There has been increasing interest in learning language from more natural input, such as directly from the speech signal, or multi-modal input (e.g. speech and vision). This has several advantages such as removing the need for expensive annotation of speech, being applicable to low resource languages and being more plausible as a model of human language learning.
An important challenge in learning language from spoken input is the fact that the input is not presented in neatly segmented tokens. An auditory signal does not contain neat breaks in between words like the spaces in text. Furthermore, no two realisations of the same spoken word are ever exactly the same. As such, spoken input cannot be represented by conventional word embeddings (e.g. word2vec [Mikolov2013], GloVe [Pennington2014]). These text-based embeddings are trained to encode word-level semantic knowledge and have become a mainstay in work on sentence representations (e.g. [Conneau2017, Kiela2018]). When we want to learn language directly from speech, we will have to do so in a more end-to-end fashion, without prior lexical level knowledge in terms of both form and semantics.

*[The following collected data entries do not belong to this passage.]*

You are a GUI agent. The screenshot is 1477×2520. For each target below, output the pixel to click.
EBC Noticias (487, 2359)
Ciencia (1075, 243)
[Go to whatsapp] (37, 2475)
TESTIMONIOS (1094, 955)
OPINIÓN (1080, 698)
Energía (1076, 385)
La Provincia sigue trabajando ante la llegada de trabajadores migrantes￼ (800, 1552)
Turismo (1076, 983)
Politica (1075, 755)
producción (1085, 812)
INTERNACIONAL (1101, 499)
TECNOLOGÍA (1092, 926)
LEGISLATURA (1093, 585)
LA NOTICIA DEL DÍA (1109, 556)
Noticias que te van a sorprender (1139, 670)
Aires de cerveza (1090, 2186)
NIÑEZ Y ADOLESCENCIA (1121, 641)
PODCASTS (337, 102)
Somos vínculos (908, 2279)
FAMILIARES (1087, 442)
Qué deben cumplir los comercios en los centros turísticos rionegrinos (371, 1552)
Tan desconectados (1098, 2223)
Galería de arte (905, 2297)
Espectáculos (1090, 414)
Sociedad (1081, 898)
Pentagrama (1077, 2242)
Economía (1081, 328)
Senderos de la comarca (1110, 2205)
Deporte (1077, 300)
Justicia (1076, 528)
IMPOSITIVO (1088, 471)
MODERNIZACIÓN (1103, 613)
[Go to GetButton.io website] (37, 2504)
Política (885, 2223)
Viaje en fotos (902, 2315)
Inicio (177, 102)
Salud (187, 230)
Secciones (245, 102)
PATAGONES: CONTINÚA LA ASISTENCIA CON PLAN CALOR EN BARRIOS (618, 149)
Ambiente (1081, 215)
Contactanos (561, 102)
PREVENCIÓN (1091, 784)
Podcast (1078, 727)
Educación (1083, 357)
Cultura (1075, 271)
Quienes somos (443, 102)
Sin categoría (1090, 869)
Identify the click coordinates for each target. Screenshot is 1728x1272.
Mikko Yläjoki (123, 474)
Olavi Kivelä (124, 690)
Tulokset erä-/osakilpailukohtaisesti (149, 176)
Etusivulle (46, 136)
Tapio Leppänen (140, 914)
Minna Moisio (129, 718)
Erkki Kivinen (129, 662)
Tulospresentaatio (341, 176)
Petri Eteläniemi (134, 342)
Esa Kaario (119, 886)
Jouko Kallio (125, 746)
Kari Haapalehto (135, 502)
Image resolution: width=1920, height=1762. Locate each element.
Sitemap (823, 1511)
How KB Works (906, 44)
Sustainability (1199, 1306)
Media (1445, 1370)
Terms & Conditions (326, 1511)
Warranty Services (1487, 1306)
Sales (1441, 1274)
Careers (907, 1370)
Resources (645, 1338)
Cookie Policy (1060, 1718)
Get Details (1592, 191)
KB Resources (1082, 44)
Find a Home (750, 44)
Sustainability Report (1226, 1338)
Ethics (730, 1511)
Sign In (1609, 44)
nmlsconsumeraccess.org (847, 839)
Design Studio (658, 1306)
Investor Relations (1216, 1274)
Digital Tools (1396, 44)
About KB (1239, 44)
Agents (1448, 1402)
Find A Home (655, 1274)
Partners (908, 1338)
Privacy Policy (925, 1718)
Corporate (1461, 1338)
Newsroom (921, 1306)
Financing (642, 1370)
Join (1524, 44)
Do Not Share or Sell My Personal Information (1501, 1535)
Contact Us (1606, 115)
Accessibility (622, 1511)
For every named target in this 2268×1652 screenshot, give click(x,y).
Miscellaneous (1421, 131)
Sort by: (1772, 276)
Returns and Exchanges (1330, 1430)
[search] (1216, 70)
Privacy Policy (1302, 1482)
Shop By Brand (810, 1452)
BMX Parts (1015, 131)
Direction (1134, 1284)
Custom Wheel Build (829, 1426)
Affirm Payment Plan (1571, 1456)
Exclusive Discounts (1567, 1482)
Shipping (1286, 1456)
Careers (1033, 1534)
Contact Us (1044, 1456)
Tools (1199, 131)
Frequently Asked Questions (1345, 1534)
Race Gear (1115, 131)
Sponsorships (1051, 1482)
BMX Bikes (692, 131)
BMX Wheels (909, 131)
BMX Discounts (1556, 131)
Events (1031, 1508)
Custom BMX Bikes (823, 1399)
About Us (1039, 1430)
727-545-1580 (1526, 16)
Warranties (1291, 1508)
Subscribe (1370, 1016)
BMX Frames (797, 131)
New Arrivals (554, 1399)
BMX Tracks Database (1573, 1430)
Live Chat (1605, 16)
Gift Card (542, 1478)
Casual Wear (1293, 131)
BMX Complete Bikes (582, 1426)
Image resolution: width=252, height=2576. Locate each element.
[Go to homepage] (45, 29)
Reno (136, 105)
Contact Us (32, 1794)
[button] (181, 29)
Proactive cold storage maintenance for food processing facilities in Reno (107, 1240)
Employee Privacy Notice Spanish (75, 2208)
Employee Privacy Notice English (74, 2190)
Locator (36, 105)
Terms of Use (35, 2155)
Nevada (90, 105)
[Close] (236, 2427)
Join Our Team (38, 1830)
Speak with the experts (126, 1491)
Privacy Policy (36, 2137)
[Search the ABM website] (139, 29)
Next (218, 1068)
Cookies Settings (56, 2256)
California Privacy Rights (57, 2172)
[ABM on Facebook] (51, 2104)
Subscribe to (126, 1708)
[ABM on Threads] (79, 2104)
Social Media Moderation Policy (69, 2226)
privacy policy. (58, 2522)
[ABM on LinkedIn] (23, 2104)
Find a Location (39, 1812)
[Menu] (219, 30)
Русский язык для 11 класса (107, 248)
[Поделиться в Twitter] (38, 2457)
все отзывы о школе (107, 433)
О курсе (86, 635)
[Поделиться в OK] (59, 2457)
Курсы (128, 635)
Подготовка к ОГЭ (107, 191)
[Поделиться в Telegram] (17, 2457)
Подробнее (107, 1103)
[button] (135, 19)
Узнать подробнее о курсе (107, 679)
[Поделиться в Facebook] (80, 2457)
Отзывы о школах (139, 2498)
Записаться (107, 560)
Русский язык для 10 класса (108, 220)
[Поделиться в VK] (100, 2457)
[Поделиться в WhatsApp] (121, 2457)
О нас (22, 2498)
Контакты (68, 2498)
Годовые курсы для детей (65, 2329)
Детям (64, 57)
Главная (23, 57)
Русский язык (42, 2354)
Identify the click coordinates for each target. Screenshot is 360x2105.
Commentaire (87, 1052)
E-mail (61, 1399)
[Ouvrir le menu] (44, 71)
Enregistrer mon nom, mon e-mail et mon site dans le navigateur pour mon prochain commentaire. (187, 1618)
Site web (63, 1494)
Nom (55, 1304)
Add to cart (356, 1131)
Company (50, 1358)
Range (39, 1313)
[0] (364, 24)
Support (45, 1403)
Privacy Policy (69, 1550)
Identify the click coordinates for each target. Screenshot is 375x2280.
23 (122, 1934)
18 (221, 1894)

In previous work [merkx2019] we used image-caption retrieval, where given a written caption the model must return the matching image and vice versa. We trained deep neural networks (DNNs) to create sentence embeddings without the use of prior knowledge of lexical semantics (see [Kiela2018, Karpathy2017, Faghri2018] for other studies on this task). The visually grounded sentence embeddings that arose capture semantic information about the sentence as measured by the Semantic Textual Similarity task (see [Agirre2016]), performing comparably to text-only methods that require word embeddings.
In the current study we present an image-caption retrieval model that extends our previous work to spoken input. In [Harwath2015, Harwath2016], the authors adapted text based caption-image retrieval (e.g. [Karpathy2017]
) and showed that it is possible to perform speech-image retrieval using convolutional neural networks on spectral features. Our work is most closely related to the models presented in[Harwath2015, Harwath2016, Harwath2018, Chrupala2017]. In the current study we improve upon these previous approaches to visual grounding of speech and present state-of-the-art image-caption retrieval results.
The work by [Harwath2015, Harwath2016, Harwath2018, Chrupala2017]
and the results presented here are a step towards more cognitively plausible models of language learning as it is more natural to learn language without prior assumptions about the lexical level. For instance, research indicates that the adult lexicon contains many relatively fixed multi-word expressions (e.g., ‘how-are-you-doing’)[Tomasello]. Furthermore, early during language acquisition the lexicon consists of entire utterances before a child’s language use becomes more adult-like [Tomasello, Braine, Pine1993, lieven2003]. Image to spoken-caption retrieval models do not know a priori which constituents of the input are important and have no prior knowledge of lexical level semantics. We probe the resulting model to investigate whether it learns to recognise lexical units in the input without being explicitly trained to do so.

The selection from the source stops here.